Brief >>
What you return must be the data below, word for word, without any images.

Data >>
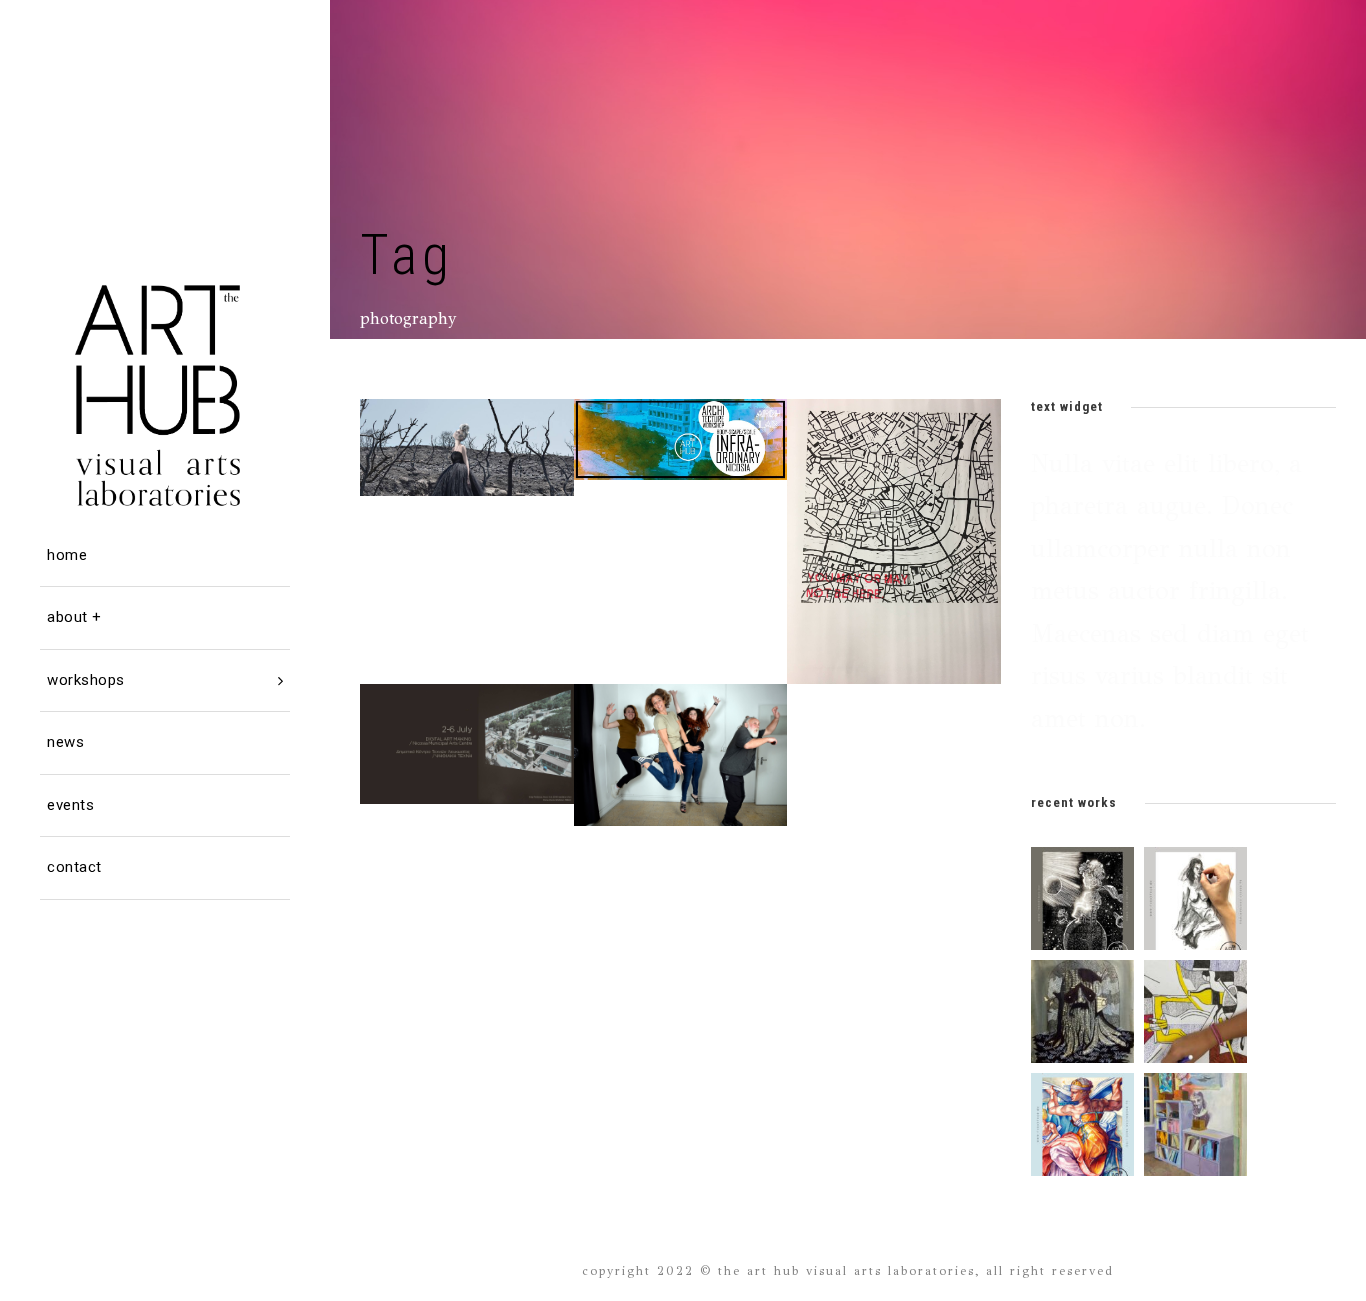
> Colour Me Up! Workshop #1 (901, 499)
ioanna (489, 429)
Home (67, 555)
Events (70, 805)
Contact (74, 867)
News (65, 742)
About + (74, 617)
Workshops (86, 680)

Solution to this problem >>
> Colour Me Up! Workshop #1 (901, 499)
ioanna (489, 429)
Home (67, 555)
Events (70, 805)
Contact (74, 867)
News (65, 742)
About + (74, 617)
Workshops (86, 680)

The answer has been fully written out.